We now move on to the inference network. Recall that this network will return the parameters of a diagonal Gaussian. Thus, we need to return to vectors of the same size: a mean and a standard deviation vector. (Formally, the parameters of the Gaussian are the variances. However, from the derivation of the Gaussian reparametrisation we know that we
need the standard deviations to generate a Gaussian random variable $z$ as transformation of a standard Gaussian variable $\epsilon$.)

## Exercise 2.a
To train our VAE we need to compute the KL of the prior distribution from the variational approximation. Assuming that
the prior is standard normal the KL for the a diagonal Gaussian variatoinal approximation is
$$ -0.5 * \left(\sum_i \log(\sigma^2) + 1 - \sigma^2 - \mu^2 \right) \ . $$
We use this KL divergence in the get_kl_loss method below of the GaussianInferenceNetwork. (Losses in mxnet are defined using the [MakeLoss](https://mxnet.incubator.apache.org/api/python/symbol.html#mxnet.symbol.MakeLoss) symbol.) Please implement the function diagonal_gaussian_kl.

In [None]:
def diagonal_gaussian_kl(mean: mx.sym.Symbol, std: mx.sym.Symbol) -> mx.sym.Symbol:
    """
    Computes the KL divergence of a standard normal distribution from a diagonal Gaussian.
    
    :param mean: The mean of the diagonal Gaussian.
    :param std: The standard deviations of the diagonal Gaussian.
    :return: The value of the Kl divergence.
    """
    # TODO: implement the diagonal gaussian Kl divergence

## Exercise 2.b
We can finally implement the Gaussian reparametrisation. Fill in the correct code to perform the sampling in the sample_latent_state method.

**Hint:** In this exercise you will need to draw a random Gaussian sample (see [here](https://mxnet.incubator.apache.org/api/python/symbol.html#mxnet.symbol.random_normal)). The operator requires a
shape whose first entry is the batch size. The batch size is not known to you during implementation, however.
You can leave it underspecified by choosing $0$ as a value. When you combine the sampling operator with another
operator mxnet will infer the correct the batch size for you.

In [None]:
class GaussianInferenceNetwork(InferenceNetwork):
    """
    An inference network that predicts the parameters of a diagonal Gaussian and samples from that distribution.

    :param latent_variable_size: The dimensionality of the latent variable.
    :param layer_sizes: Size of each layer in the network.
    :param act_type: The activation after each layer.
    """

    def __init__(self, latent_variable_size: int, layer_sizes: List[int], act_type: str):
        super().__init__(latent_variable_size, layer_sizes, act_type)

    def inference(self, data: mx.sym.Symbol) -> Tuple[mx.sym.Symbol, mx.sym.Symbol]:
        """
        Infer the mean and standard deviation.

        :param data: A data sample.
        :return: The mean and standard deviation.
        """
        # We choose to share the first layer between the networks that compute the standard deviations
        # and means.

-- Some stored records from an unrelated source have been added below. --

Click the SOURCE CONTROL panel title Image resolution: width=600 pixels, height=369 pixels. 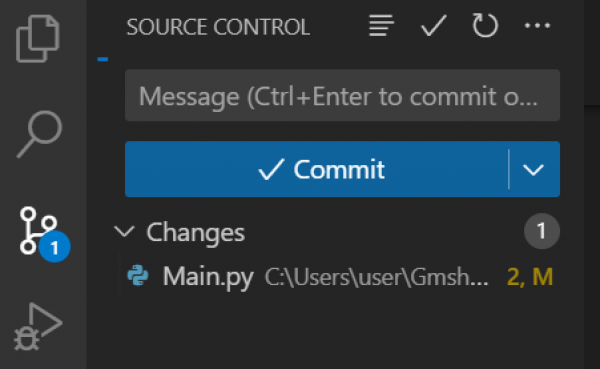coord(218,27)
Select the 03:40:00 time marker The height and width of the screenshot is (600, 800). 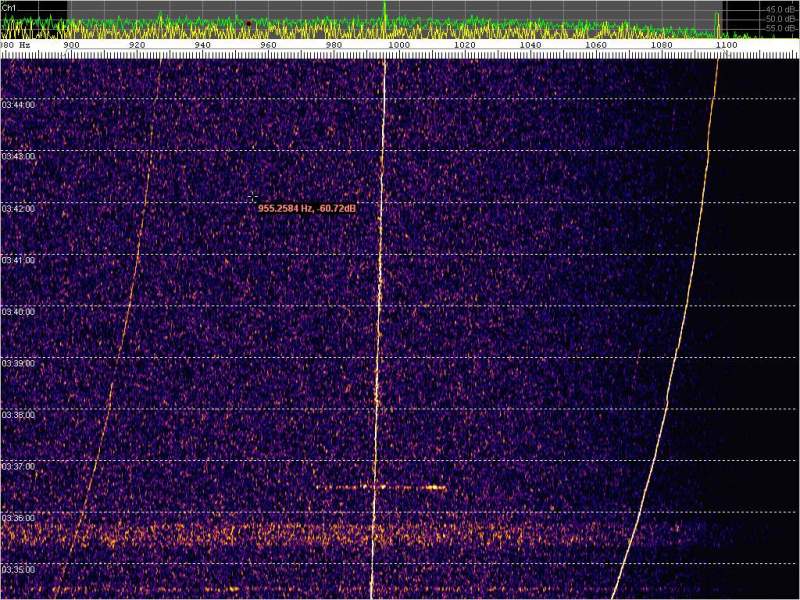tap(19, 312)
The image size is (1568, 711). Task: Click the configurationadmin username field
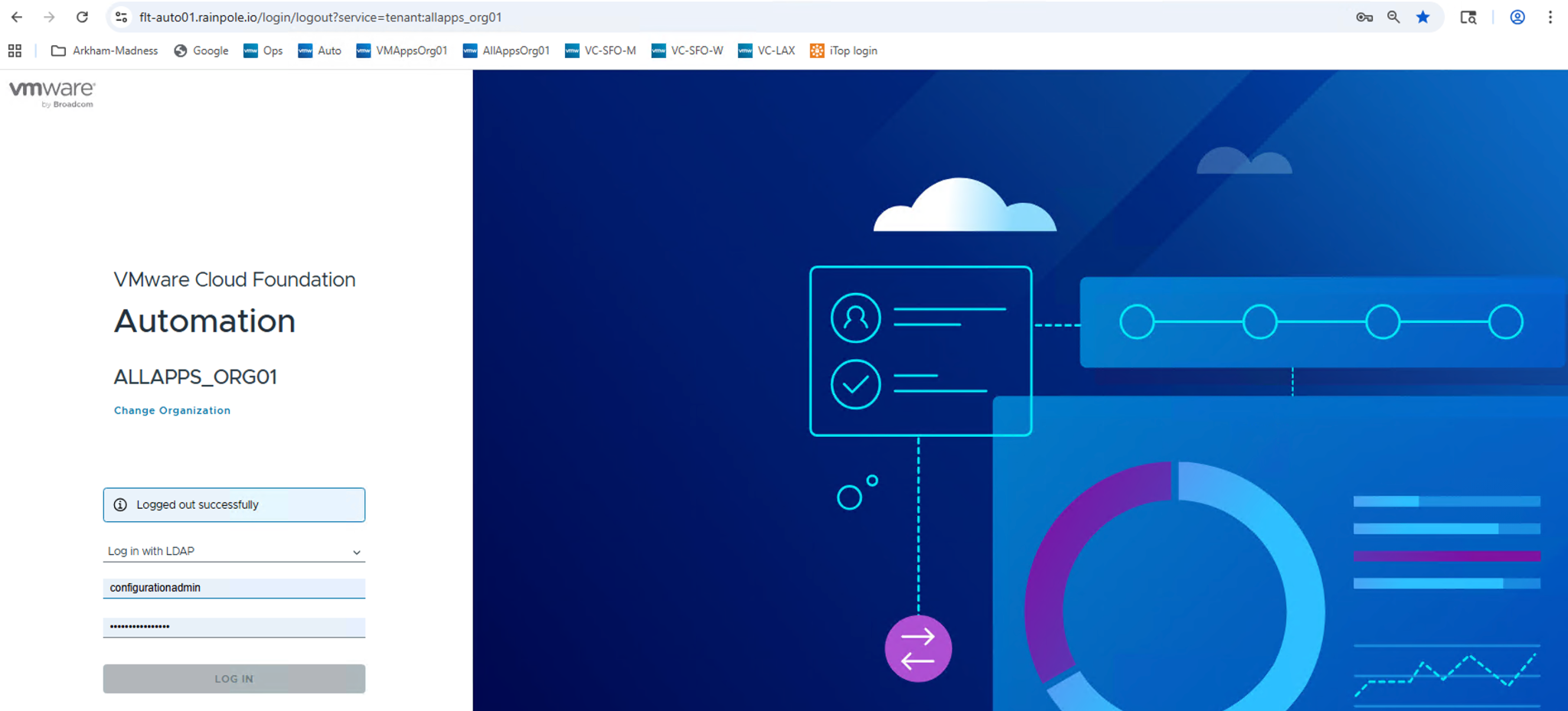pos(234,588)
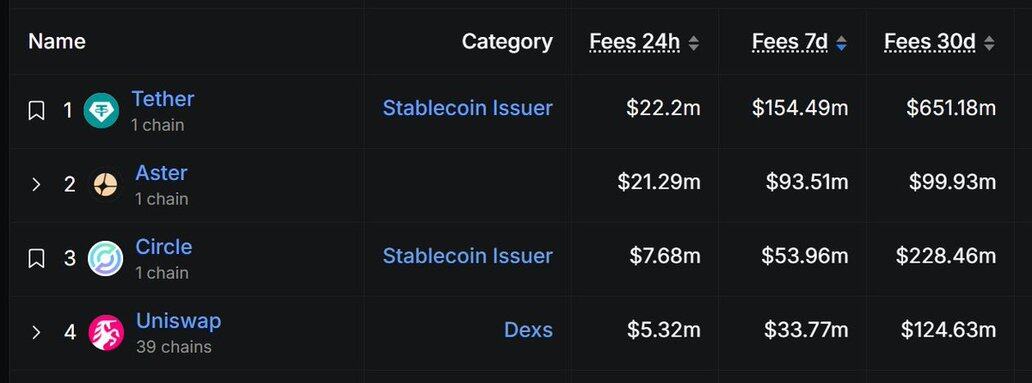1032x383 pixels.
Task: Toggle bookmark for Circle
Action: click(x=36, y=258)
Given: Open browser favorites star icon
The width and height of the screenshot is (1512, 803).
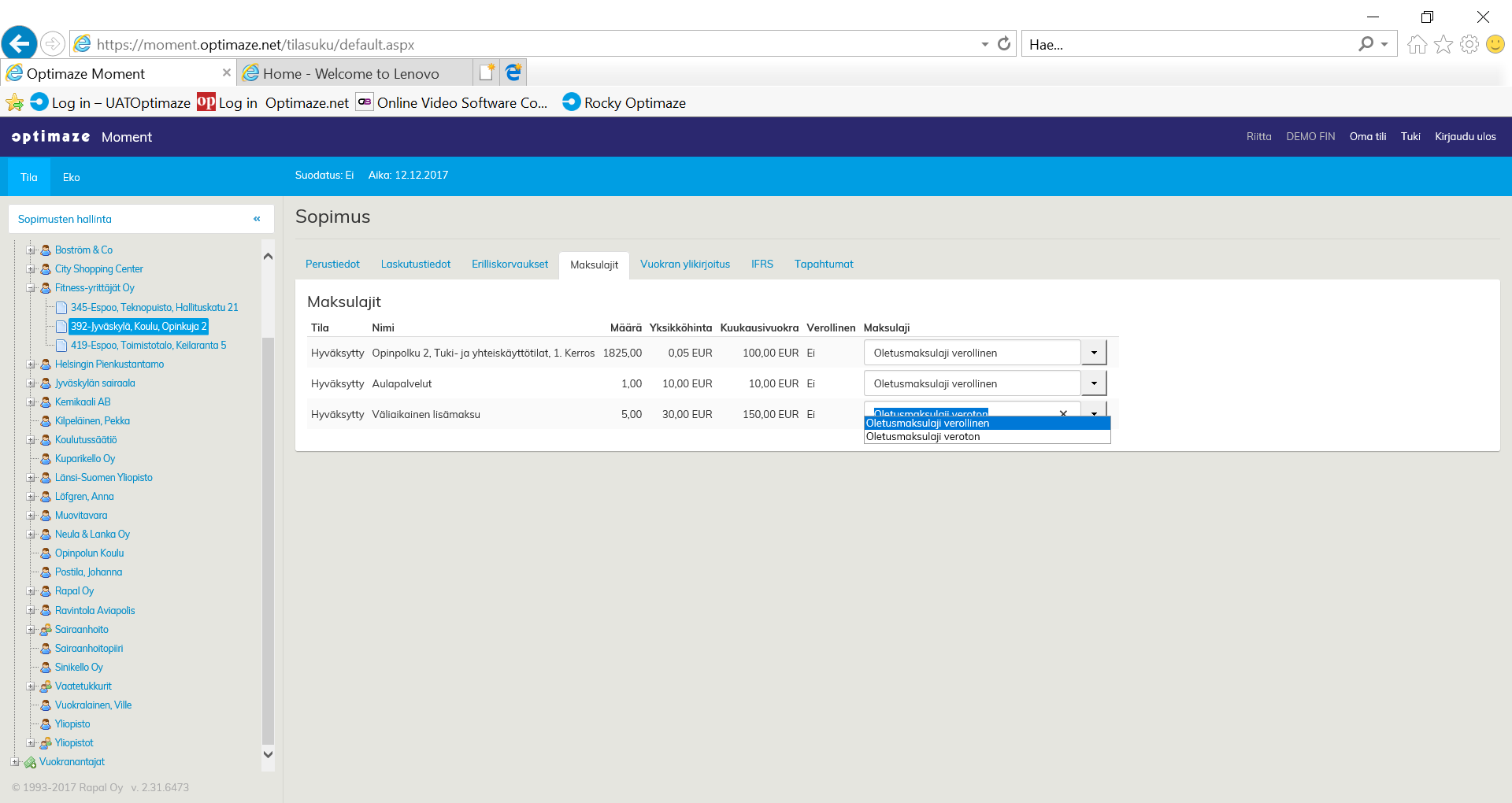Looking at the screenshot, I should pyautogui.click(x=1443, y=45).
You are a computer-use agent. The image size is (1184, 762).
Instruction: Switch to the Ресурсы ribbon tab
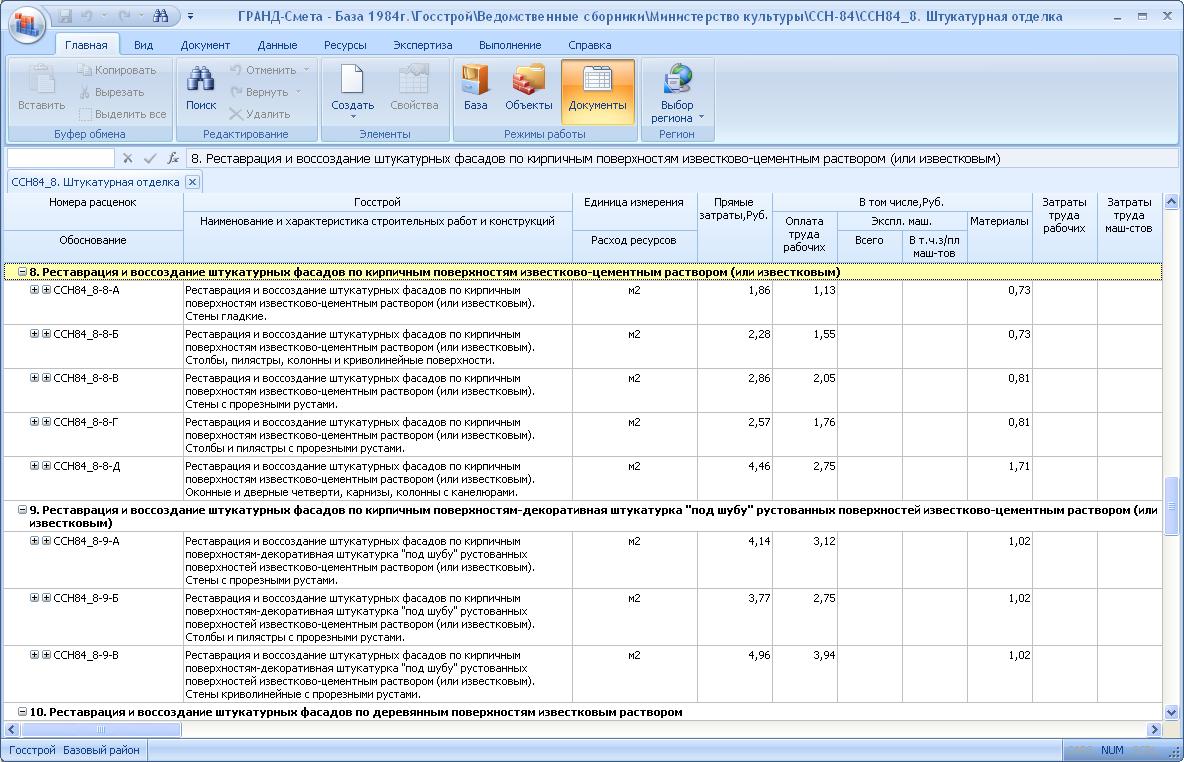345,45
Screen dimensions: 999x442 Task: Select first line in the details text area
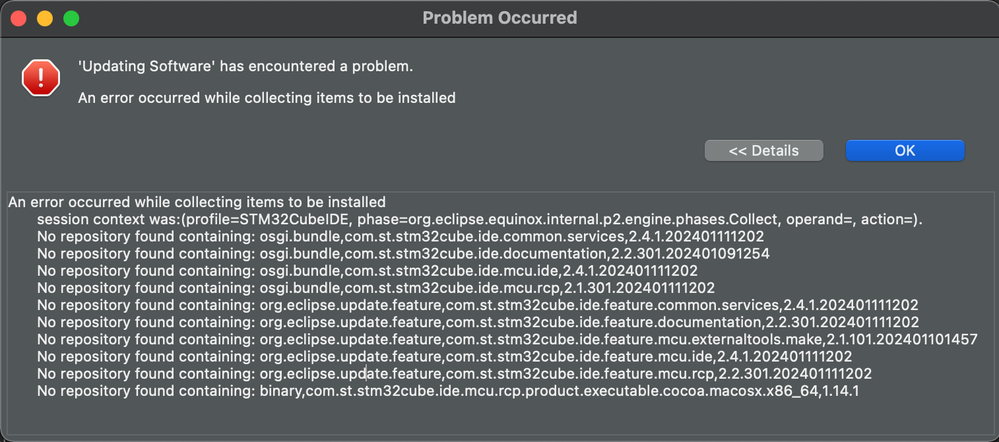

This is a fairly standard design choice.
        shared_layer = mx.sym.FullyConnected(data=data, num_hidden=self.layer_sizes[0], name="inf_joint_fc")
        shared_layer = mx.sym.Activation(data=shared_layer, act_type=self.act_type, name="inf_joint_act")

        prev_out = shared_layer
        for i, size in enumerate(self.layer_sizes[1:]):
            # TODO: do what you did for the generator in exercise 1.
            prev_out = mean_act_i
        mean = mx.sym.FullyConnected(data=prev_out, num_hidden=self.latent_var_size, name="inf_mean_compute")

        prev_out = shared_layer
        for i, size in enumerate(self.layer_sizes[1:]):
            # TODO: again, same exercise.
            prev_out = var_act_i
        # TODO: The standard deviation is constrained to be positive for non-degenerate Gaussians. Take the
        # prev_out symbol and transform it into a vector of positive reals.
        std = None

        return mean, std
    
    def get_kl_loss(self, mean: mx.sym.Symbol, std: mx.sym.Symbol) -> mx.sym.Symbol:
        return mx.sym.MakeLoss(diagonal_gaussian_kl(mean, std), name="gaussian_kl_loss")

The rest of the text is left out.